Complainant filed his formal complaint alleging that he was subjected

to discrimination on the basis of age (63) when:

1. On May 9, 2007, complainant was removed from working under the

subcontract between BAE Systems, Inc. (BAE) and Echota Technologies

Corporation (Echota); and

2. Later in May 2007 BAE did not select complainant for continued

employment at Fort Leavenworth with BAE where BAE and the agency would

be joint employers.

The agency dismissed claim 1 because it failed to state a claim, and

dismissed claim 2 by omission.1

The record indicates that complainant worked for Echota as an Area

Specialty Officer (ASO) at the agency's Fort Leavenworth base in

Leavenworth, KS. BAE contracted with the agency to provide a workforce

for the Human Terrain Systems Program (HTS). Complainant was assigned

by Echota to HTS at Fort Leavenworth under a subcontract between BAE

and Echota.

Prior to the allegedly discriminatory event, a representative from the

agency traveled to Fort Leavenworth to investigate complaints about

the working environment within HTS. As a result of his investigation,

the representative met with officials from Echota and suggested that

personnel changes needed to be made. In this meeting, complainant

was singled out as a problem that needed to be addressed. The record

reflects that Echota disputed any problems within HTS, and on May 11,

2007, unilaterally withdrew its involvement in HTS. The record is

unclear whether Echota terminated complainant's employment as a result.
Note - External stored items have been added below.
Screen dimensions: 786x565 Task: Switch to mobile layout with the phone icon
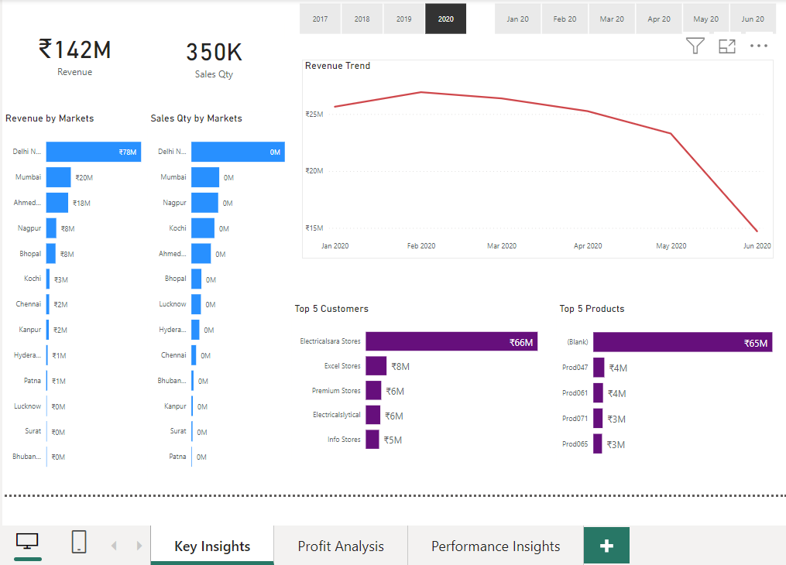tap(78, 542)
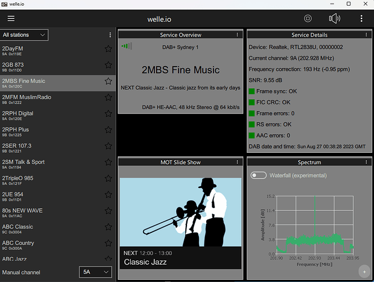Click the round plus button at bottom right
This screenshot has height=282, width=374.
364,271
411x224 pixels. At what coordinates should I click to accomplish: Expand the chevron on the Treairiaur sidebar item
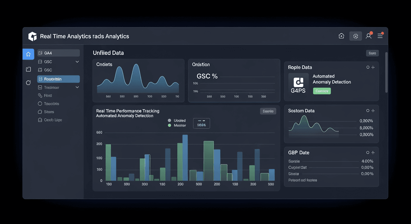(77, 88)
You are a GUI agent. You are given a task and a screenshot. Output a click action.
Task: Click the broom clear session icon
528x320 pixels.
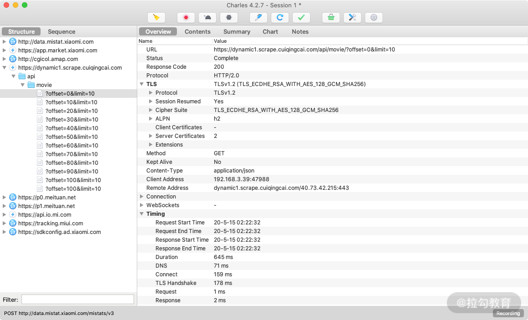tap(156, 18)
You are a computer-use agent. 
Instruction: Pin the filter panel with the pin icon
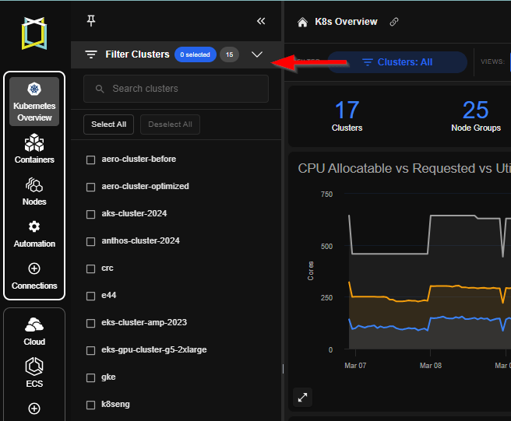tap(91, 21)
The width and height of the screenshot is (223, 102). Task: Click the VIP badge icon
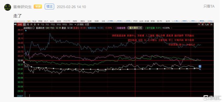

Subsequently, complainant unsuccessfully applied for employment with

BAE for the purpose of continuing in HTS.

The agency dismissed the complaint finding that complainant was not an

employee of the agency for purposes of the ADEA. In so holding, the

agency determined that Echota was responsible in at least ten different

ways for complainant's terms of employment. Accordingly, the agency found

that it did not have sufficient control over complainant's employment to

afford it jurisdiction over the complainant's claim. Complainant filed

the instant appeal.

On appeal, complainant argues that that the agency has ultimate

control over HTS, and therefore he is an employee of the agency, not an

independent contractor. Thus, complainant argues, the record reflects

that he successfully states a claim with respect to both claims.

The agency argues in opposition that the record shows complainant is

an independent contractor and not an employee. In support, the agency

analyzes the several ways in which Echota employs complainant.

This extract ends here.